[Your assignment] Could you repeat, word for word, every line from the one containing "Instruction: Click the" through the final line of the records below, and nothing else?

[Provided data]
####

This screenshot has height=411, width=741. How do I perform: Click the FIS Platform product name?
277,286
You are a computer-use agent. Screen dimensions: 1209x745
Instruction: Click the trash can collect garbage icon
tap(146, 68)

####

[Problem solution]
Instruction: Click the trash can collect garbage icon
tap(146, 68)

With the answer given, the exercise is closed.